>>>>>

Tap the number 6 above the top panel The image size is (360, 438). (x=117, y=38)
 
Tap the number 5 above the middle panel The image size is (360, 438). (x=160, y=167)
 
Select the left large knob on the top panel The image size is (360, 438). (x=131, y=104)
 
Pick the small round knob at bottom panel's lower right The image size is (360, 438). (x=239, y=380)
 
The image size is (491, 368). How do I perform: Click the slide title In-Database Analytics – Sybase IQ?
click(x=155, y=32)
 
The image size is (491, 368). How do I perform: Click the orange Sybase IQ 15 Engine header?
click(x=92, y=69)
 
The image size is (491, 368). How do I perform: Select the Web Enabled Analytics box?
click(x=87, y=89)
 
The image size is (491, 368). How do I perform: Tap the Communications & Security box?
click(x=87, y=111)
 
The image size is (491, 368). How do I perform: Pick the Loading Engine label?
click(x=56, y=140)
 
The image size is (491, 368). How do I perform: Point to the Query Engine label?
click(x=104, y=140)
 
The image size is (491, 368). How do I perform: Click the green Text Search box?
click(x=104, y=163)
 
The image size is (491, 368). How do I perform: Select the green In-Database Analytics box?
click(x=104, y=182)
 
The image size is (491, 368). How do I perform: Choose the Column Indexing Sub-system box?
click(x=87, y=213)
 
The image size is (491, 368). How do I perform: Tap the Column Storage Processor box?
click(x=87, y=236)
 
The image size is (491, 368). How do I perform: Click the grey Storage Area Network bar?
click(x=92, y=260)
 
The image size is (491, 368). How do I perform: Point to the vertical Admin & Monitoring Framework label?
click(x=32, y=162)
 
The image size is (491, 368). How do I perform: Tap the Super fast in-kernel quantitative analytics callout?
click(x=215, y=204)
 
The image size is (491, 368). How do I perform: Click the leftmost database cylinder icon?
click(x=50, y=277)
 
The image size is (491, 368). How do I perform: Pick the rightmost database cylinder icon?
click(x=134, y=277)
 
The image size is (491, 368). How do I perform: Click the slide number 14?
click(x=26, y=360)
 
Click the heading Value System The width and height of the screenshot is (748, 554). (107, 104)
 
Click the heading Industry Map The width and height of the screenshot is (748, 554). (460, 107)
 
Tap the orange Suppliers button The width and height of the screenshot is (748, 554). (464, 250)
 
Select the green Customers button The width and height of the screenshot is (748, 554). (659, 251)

<<<<<

• **Exercise details**
Please pick out each line of the data above that contains the word "Sybase". Treat uppercase and lowercase as different.

• **Output of the task**
The image size is (491, 368). How do I perform: Click the slide title In-Database Analytics – Sybase IQ?
The image size is (491, 368). How do I perform: Click the orange Sybase IQ 15 Engine header?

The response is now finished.